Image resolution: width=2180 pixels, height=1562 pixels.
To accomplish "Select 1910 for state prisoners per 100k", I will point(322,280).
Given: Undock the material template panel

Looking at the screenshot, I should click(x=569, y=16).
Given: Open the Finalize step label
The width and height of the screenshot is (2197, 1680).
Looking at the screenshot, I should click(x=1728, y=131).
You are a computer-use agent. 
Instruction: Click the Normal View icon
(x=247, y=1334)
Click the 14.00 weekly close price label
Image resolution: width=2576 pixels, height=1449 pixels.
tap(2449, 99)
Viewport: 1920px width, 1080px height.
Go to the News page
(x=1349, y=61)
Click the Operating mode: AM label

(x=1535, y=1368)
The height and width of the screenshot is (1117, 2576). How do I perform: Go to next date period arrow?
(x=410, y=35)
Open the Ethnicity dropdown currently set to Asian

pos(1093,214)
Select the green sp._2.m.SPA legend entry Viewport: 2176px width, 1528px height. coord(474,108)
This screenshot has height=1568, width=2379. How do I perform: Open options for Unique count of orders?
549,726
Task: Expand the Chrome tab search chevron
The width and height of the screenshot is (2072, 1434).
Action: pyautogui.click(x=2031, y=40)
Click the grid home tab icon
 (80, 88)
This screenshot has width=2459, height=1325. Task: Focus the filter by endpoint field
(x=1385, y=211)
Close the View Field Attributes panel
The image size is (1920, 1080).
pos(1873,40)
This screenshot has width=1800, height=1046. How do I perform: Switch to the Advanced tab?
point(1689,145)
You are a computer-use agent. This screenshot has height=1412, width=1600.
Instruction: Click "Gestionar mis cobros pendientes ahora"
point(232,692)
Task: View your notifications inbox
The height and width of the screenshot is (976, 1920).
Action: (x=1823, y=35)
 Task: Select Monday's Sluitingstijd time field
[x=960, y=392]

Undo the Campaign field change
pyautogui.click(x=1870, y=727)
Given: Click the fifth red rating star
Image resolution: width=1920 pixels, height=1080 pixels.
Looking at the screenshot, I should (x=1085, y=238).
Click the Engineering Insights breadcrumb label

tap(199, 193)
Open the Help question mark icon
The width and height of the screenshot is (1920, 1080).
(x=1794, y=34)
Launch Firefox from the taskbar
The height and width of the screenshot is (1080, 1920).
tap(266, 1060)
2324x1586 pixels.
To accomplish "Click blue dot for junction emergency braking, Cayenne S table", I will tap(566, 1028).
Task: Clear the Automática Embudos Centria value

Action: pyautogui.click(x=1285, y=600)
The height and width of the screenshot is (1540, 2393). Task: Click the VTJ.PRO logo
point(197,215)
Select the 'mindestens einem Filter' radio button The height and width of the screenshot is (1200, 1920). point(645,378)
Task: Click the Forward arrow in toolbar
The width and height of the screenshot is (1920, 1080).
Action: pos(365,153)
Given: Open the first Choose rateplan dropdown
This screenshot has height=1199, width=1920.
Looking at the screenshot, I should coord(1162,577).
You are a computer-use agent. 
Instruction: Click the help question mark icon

— Task details —
All lines above between those holding "Image resolution: width=1920" and "2324x1586 pixels.", inclusive, must be set down unchanged, and no other line may be included.

— Expected output —
Image resolution: width=1920 pixels, height=1080 pixels.
Looking at the screenshot, I should (x=1085, y=238).
Click the Engineering Insights breadcrumb label

tap(199, 193)
Open the Help question mark icon
The width and height of the screenshot is (1920, 1080).
(x=1794, y=34)
Launch Firefox from the taskbar
The height and width of the screenshot is (1080, 1920).
tap(266, 1060)
2324x1586 pixels.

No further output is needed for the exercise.